Information given Block Start
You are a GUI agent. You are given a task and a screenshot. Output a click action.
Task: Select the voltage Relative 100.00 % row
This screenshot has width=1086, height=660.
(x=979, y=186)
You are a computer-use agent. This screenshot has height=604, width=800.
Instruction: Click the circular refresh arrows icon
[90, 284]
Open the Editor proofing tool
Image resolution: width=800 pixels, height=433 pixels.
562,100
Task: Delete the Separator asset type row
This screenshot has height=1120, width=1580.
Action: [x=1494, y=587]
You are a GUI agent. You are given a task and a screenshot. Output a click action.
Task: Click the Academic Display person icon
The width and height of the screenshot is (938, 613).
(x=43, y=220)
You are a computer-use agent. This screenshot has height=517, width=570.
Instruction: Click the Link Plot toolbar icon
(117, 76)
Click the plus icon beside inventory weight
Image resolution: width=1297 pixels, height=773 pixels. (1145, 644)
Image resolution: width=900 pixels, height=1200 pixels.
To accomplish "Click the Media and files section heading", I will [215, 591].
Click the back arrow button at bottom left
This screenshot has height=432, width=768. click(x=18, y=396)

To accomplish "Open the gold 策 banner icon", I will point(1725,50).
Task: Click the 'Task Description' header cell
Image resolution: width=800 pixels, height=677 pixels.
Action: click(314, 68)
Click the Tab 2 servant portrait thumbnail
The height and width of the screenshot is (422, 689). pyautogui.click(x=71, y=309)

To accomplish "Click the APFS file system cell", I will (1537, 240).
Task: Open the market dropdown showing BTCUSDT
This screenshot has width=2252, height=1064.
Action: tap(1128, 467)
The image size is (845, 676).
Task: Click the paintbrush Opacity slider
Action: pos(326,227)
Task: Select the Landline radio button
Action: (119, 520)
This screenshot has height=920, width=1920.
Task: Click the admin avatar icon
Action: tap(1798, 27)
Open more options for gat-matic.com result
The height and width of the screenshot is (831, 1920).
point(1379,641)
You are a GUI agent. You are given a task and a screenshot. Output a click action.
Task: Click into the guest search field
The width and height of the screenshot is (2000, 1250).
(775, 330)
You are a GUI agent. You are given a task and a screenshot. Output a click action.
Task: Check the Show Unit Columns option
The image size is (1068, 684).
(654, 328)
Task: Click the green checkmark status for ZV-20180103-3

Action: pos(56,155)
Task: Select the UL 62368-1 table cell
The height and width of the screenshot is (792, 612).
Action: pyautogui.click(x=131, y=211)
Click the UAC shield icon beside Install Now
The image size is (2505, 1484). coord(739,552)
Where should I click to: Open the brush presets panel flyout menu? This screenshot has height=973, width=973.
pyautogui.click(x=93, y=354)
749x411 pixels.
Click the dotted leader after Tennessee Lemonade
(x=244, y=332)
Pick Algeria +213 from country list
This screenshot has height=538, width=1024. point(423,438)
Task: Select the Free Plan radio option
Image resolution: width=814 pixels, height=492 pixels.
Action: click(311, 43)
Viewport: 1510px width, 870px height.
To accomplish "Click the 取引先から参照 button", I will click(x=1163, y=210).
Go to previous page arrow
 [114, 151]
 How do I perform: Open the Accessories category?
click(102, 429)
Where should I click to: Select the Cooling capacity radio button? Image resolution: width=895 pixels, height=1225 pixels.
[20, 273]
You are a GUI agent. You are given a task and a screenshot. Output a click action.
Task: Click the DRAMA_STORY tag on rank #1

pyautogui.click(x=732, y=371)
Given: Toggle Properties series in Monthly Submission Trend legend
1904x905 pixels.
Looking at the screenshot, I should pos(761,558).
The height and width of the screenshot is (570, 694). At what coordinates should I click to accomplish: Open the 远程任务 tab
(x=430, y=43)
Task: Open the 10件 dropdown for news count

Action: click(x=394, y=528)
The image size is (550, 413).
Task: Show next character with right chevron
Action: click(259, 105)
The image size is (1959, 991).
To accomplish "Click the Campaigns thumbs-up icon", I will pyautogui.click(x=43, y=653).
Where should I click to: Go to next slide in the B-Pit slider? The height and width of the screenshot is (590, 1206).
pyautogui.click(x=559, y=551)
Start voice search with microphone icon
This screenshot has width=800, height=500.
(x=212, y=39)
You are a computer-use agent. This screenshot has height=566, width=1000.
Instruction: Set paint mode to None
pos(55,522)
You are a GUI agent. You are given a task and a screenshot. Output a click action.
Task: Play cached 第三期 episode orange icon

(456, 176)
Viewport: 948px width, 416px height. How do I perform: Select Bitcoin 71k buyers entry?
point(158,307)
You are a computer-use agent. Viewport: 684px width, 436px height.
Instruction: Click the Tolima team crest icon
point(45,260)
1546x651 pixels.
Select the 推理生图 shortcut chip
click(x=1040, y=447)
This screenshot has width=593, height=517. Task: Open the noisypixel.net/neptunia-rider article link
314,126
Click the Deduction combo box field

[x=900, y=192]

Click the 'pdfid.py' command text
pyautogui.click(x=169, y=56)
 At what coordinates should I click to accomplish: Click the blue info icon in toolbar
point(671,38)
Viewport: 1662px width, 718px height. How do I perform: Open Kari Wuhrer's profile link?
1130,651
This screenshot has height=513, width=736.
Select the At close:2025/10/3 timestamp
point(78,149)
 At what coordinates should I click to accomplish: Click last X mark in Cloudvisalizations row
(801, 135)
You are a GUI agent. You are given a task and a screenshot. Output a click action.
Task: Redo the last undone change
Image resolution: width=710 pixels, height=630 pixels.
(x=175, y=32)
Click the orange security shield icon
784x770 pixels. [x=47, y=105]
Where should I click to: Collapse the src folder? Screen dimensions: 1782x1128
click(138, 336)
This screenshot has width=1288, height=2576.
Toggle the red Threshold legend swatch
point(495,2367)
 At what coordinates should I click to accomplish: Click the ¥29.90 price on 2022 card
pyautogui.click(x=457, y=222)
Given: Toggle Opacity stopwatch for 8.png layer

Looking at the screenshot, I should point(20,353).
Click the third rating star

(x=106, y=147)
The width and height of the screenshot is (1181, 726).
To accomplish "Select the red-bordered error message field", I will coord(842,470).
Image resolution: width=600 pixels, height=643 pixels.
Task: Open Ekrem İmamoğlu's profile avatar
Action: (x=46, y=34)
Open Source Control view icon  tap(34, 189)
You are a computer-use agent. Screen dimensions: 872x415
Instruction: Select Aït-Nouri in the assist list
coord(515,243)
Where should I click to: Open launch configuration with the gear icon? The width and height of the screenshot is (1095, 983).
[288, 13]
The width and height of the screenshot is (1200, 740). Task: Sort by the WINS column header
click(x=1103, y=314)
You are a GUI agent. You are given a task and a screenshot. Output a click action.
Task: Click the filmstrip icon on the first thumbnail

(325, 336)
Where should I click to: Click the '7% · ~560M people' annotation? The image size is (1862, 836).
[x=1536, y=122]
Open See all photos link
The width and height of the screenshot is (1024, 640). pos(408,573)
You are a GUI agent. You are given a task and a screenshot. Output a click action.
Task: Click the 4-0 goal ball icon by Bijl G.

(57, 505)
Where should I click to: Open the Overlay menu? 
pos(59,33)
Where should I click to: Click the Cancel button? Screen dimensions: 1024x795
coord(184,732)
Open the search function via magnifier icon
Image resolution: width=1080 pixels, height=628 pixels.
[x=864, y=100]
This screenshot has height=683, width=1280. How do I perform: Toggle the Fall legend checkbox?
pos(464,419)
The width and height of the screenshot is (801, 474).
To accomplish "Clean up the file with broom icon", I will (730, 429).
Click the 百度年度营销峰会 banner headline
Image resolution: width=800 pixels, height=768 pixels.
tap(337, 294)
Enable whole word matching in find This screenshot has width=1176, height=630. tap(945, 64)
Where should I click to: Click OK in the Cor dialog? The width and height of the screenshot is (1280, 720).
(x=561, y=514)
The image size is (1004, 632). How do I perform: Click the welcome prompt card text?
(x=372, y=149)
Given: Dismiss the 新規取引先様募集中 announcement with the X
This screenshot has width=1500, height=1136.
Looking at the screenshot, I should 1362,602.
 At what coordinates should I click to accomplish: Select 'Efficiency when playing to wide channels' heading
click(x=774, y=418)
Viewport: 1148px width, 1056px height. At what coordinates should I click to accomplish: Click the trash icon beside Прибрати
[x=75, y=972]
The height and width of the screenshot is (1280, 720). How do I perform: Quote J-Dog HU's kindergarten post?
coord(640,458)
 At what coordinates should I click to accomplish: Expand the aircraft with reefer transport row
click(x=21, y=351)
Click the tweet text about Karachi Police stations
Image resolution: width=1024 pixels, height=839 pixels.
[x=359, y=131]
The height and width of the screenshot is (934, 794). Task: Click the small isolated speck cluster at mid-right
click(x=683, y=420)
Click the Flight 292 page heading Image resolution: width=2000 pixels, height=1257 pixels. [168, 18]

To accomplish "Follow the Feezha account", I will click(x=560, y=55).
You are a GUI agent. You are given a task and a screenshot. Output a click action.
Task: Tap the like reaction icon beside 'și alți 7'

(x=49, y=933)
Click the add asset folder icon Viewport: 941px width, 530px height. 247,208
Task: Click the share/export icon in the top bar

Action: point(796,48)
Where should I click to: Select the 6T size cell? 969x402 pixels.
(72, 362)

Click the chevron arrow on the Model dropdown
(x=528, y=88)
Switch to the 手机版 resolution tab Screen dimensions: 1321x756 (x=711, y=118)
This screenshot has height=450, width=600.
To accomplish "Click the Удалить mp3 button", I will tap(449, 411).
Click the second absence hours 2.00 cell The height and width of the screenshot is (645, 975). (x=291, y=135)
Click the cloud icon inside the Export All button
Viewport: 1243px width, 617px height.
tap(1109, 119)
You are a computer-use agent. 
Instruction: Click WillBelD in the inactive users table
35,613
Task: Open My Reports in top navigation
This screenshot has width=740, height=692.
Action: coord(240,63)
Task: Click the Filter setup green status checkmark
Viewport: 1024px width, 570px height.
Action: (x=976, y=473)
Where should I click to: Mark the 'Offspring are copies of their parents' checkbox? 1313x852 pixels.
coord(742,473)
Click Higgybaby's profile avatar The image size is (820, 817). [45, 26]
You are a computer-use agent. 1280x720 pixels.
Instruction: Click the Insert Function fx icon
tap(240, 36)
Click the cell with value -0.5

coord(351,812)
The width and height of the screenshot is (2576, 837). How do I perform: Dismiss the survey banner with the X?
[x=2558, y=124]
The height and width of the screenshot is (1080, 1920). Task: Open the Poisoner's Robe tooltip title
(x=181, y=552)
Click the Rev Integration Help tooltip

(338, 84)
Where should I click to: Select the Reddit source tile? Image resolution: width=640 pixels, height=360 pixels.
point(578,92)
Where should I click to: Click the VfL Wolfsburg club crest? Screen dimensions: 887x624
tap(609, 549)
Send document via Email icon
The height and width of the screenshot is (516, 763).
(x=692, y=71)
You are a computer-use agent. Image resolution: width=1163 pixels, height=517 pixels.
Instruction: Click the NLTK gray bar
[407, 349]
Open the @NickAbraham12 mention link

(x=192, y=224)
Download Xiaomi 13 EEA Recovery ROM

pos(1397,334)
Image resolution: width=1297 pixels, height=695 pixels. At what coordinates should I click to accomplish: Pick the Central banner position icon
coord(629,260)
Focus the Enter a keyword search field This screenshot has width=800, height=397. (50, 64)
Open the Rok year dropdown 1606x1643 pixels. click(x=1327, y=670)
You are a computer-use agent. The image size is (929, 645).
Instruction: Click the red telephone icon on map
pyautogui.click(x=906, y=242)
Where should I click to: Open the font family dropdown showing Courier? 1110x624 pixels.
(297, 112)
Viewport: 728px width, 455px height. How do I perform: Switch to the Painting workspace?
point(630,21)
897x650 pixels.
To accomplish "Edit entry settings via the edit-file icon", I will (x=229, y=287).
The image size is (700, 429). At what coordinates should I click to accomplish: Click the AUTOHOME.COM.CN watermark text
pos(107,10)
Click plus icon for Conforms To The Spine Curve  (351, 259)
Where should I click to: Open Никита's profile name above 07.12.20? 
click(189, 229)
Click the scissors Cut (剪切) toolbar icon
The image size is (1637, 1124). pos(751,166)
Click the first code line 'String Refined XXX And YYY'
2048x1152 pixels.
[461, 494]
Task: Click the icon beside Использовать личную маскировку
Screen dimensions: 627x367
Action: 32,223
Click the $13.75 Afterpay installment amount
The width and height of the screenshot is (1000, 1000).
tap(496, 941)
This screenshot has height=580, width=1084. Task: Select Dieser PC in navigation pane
Information given Block End
*Your task*:
Count the lines in the records above that contain "asset", please, and give the number without any other words.

*Reply*:
2